Kıbrıslı Türkler, tek taraflı kararla kuzeyde kurdukları siyasi yapının uluslararası tanınmamasından kaynaklanan sorunların giderileceği, eşit siyasi hakların elde edileceği ve AB üyeliğinin sağlayacağı faydaları göz önünde bulundurarak Annan Planını desteklemişlerdi. Kıbrıslı Rumlar ise kuzeydeki evlerine geri dönmesine izin verilen mültecilerin sayısının az olması, garantiler ve yeni duruma uyarlanacak 1960 İttifak Anlaşmasına göre adada Türk askerinin ‘sembolik’ olsa da kalması, Türkiyeli göçmenlerin (yerleşiklerin) durumu ve Planın uygulanmasının finansal ve ekonomik maliyetinin yüksek olması gibi nedenlerden dolayı karşı çıkmışlardı (4). Kıbrıs’ta çözüme ulaşamamanın sorumluluğu büyük oranda BM’ye yüklenmiş, derin bir hayalkırıklığı yaşayan Kofi Annan ise yeni bir çabanın başarısına dair somut göstergeler olmadan bir inisiyatif başlatmayacağını açıklamıştı (5).

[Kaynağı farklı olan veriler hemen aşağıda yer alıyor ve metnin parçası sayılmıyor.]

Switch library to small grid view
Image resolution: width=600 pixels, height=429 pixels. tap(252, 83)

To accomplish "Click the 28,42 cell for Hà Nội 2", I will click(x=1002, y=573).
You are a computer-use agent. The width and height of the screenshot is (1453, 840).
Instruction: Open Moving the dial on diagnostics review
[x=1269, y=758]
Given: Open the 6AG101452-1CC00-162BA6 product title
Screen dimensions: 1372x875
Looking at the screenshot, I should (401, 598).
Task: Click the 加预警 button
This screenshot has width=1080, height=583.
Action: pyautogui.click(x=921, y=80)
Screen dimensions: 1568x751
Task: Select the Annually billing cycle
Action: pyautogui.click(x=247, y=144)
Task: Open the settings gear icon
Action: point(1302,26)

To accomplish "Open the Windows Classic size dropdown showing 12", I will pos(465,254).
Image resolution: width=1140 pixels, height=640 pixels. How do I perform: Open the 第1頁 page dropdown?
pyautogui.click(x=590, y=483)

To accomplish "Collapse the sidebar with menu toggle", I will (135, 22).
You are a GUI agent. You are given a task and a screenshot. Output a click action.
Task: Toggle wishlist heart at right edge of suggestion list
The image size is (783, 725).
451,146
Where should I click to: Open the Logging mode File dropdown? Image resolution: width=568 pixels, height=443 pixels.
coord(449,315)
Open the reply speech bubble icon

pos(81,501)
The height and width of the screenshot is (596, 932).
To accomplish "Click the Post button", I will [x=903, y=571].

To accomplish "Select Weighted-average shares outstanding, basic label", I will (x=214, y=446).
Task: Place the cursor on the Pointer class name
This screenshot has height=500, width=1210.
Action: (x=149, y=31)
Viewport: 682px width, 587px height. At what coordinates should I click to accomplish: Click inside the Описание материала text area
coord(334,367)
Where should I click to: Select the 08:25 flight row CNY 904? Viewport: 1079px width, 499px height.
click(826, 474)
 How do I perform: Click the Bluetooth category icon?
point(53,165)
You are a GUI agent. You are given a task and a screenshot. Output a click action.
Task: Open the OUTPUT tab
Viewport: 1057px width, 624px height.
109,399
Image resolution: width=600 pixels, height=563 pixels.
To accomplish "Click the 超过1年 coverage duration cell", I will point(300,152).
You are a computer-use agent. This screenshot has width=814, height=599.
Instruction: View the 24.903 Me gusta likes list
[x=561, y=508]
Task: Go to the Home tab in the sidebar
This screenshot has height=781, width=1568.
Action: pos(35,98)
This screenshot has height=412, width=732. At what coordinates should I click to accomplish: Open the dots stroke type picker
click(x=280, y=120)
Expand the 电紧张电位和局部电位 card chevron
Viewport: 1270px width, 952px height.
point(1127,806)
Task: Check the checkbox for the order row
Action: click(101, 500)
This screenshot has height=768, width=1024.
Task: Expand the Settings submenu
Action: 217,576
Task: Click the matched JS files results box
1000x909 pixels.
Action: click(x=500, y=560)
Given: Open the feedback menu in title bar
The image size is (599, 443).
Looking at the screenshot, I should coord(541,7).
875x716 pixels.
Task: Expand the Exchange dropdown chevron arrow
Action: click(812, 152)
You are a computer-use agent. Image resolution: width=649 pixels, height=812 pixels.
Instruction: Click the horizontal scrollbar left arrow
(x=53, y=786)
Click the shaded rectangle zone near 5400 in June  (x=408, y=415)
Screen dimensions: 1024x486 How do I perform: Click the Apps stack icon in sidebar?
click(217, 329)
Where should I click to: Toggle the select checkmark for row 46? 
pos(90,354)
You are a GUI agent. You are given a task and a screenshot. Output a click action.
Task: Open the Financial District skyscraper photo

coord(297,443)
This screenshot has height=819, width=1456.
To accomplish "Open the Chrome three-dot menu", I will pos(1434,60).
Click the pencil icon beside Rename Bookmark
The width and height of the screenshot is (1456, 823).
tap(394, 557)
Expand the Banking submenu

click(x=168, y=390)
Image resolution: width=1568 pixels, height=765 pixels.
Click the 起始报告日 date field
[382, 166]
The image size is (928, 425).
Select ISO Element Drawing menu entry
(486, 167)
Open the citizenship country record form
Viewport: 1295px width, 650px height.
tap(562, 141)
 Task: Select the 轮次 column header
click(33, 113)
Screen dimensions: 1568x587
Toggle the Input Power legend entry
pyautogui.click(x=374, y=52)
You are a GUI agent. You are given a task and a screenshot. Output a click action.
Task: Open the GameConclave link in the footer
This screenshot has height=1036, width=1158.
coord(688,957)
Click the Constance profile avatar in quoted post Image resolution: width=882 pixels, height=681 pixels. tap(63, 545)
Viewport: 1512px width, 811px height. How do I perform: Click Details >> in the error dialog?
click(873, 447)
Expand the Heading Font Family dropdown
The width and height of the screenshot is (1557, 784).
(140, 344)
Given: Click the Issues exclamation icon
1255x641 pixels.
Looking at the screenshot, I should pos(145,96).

Böylece Planının reddinden sonra, uluslararası çözüm diplomasisine iki yıllık ara verildi. Kıbrıslıların başlatacağı yerel bir süreç beklenildi ama kayda değer bir gelişme olmadı. 2006 yılında BM yeni bir süreç başlatma çabasıyla Tassos Papadopoulos ve Mehmet Ali Talat’ı bir araya getirdi ve tarafların kapsamlı görüşmelere başlamayı kabul ettikleri 8 Temmuz anlaşması imzalandı. Taraflar elli seferden fazla biraraya geldi fakat Gambari süreci olarak bilinen görüşmelerde hiçbir sonuca ulaşılamadı. Kıbrıs’ta kapsamlı müzakerelere AKEL Genel Sekreteri Demetris Christofias’ın Cumhurbaşkanı seçilmesiyle 2008 yılında yeniden devam edildi. “Annan Planı öldü ve gömüldü” yerine “Kıbrıslı çözüm”ü dile getiren Demetris Christofias, 21 Mart mutabakatıyla BM Genel Sekreteri gözetiminde Mehmet Ali Talat’la müzakereleri başlatmıştı. Ardından 23 Mayıs tarihindeki toplantı sonrasında iki lider görüşmelerin çerçevesini çizecek ana ilkelerde uzlaştıklarını, 1 Temmuz’da tek egemenlik ve yurttaşlık konularında prensipte anlaştıklarını ve amaçlarının “Kıbrıslı Rum ve Kıbrıslı Türklerin meşru çıkar ve haklarını koruyacak, karşılıklı kabul edilebilir bir çözüm bulmak” olduğunu açıkladılar (6).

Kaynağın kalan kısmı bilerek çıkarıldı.